As I’m sitting outside (in this be-ay-you-tiful RVA summer weather), I remind myself that my sophomore year of college is about to start and I can’t help but to think about where I was mentally a year ago, about to start my freshman year. This kind of reminiscing and ruminating typically calls for the phrase: “I’ve grown as a person”
Man I hate it when people say that. “I’ve grown so much as a person since I’ve met you/did that thing/got a new job/went to college”. Growing as a person doesn’t mean in height, which would make sense, if you took the phrase literally. It means mentally, emotionally, psychologically, you know, all those things that only you can measure. I could tell you that I “grew as a person” when I started working at the pharmacy but what I really mean is that I improved my social skills with customers and learned the names of drugs and how unhappy people can be when they don’t have any refills on their prescriptions. Weird little things I know you really care about.

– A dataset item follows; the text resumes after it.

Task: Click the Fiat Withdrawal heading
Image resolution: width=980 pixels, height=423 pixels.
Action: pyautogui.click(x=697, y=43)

The part that kinda bothers me most is that when someone tells you about how they “grew as a person” it can come off kinda braggy. Like if you came up to me and said “You know, I’ve grown so much as a person since I did that camp helping the endangered whales of off the Pacific Coast for three months last summer”, well I’d be extremely jealous of you at first, but then I’d also be like “You seem pretty much the same as you did before so no you didn’t. And please stop bragging about how you’re living dreams of mine”. You can’t really measure how someone else grows or feels, it’s an internal thing. Also, the bragginess makes people seem immature to me so in my strange mind, it overcomes and beats up the your “growing as a person” in my head and you lose like, 3 hypothetical years.
Even though my first two semesters went by with a whole bunch of whatnots, I still feel pretty much the same. Is “growing as a person” something that kinda levels off at a certain point? Does your brain kinda say, “okay, eighteen was a good year for you, let’s just stay that way forever?”
Even though I may be “getting older and more experienced” (my new politically correct way of saying “growing as a person”), I still sometimes feel like a confused child who needs a hella lot of guidance. So if you or someone you know is selling their little angel that sits on your shoulder and gives good life advice, I’m in the market.